The Truth About Energy Drinks
Caffeine load, sugar, and cardiac risks for teens
Related Worksheets
Energy drinks are marketed as quick fuel for studying, sports, gaming, and long days, but their main effect usually comes from caffeine plus sugar or other sweeteners. A single can may contain about 80 to 300 mg of caffeine, which can be a lot for a teen body. These drinks can raise alertness for a short time, but they can also increase heart rate, anxiety, shakiness, and sleep problems. Understanding the label helps you tell the difference between a temporary boost and a real health risk.
Caffeine works by blocking adenosine, a brain chemical that makes you feel sleepy, while also increasing stress hormones that affect the heart and blood vessels. Sugar can add a fast burst of energy, followed by a crash when blood glucose drops back down. Ingredients such as taurine, guarana, and B vitamins may sound healthy, but they do not cancel the risks of high caffeine or poor sleep. Energy drinks are most likely to cause harm when they are large, taken quickly, mixed with alcohol, used before intense exercise, or consumed by people with heart conditions, anxiety, or caffeine sensitivity.
Key Facts
- Typical caffeine per can: about 80 to 300 mg, depending on brand and serving size.
- Many health guidelines suggest teens should stay at or below about 100 mg caffeine per day.
- Caffeine dose per body mass: dose = caffeine in mg / body mass in kg.
- One teaspoon of sugar is about 4 g, so teaspoons of sugar = grams of sugar / 4.

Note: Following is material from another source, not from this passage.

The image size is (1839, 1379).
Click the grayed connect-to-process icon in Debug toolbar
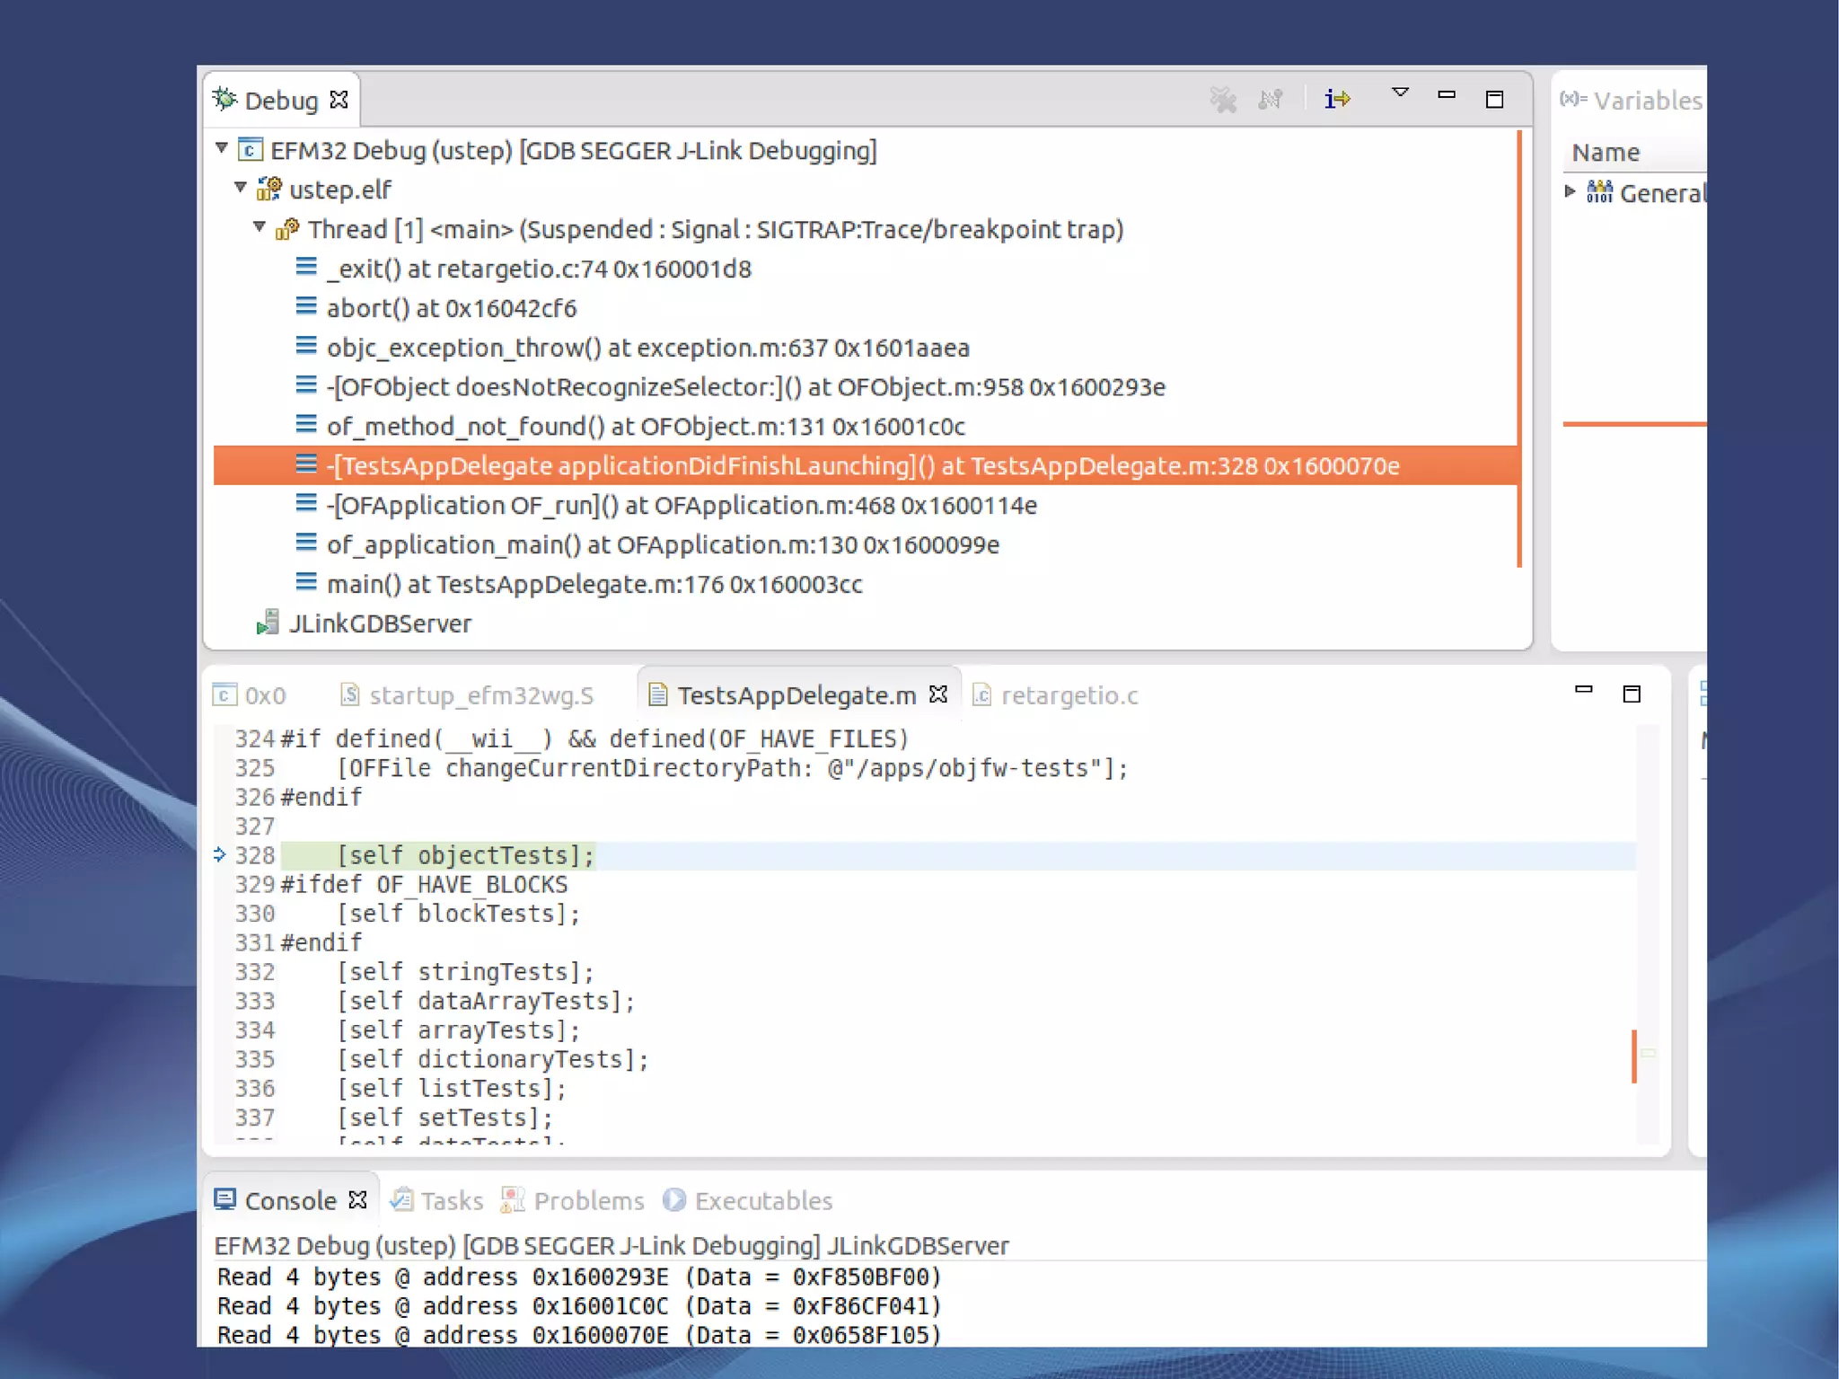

- A 16 oz energy drink with 160 mg caffeine has about the same caffeine as 1 to 2 cups of coffee, depending on coffee strength.
- Caffeine can increase heart rate and blood pressure, especially at high doses or when combined with stress, exercise, or lack of sleep.
Vocabulary
- Caffeine
- A stimulant drug that increases alertness by blocking sleep signals in the brain.
- Adenosine
- A brain chemical that builds up while you are awake and helps make you feel tired.
- Taurine
- An amino acid found in the body and in many energy drinks, but it is not the main source of the drink's stimulant effect.
- Stimulant
- A substance that speeds up activity in the nervous system and can increase alertness, heart rate, and blood pressure.
- Blood glucose
- The amount of sugar in the blood, which rises after sugary drinks and can later fall, causing tiredness or hunger.
Common Mistakes to Avoid
- Ignoring serving size, because one container may list nutrition for more than one serving and can hide the true caffeine or sugar total.
- Assuming sugar-free means risk-free, because caffeine and other stimulants can still affect sleep, anxiety, heart rate, and blood pressure.
- Drinking energy drinks before intense exercise, because caffeine can add strain to the heart when heart rate and dehydration risk are already higher.
- Mixing energy drinks with alcohol, because caffeine can make a person feel less tired without reducing alcohol impairment or risky decision-making.
Practice Questions
- 1 A 60 kg teen drinks a can with 180 mg of caffeine. What is the caffeine dose in mg per kg of body mass?
- 2 An energy drink contains 54 g of sugar. Using 1 teaspoon = 4 g of sugar, how many teaspoons of sugar are in the drink?
- 3 A student says an energy drink is safe because it has B vitamins and taurine. Explain why this reasoning is incomplete using what you know about caffeine, sugar, and the heart.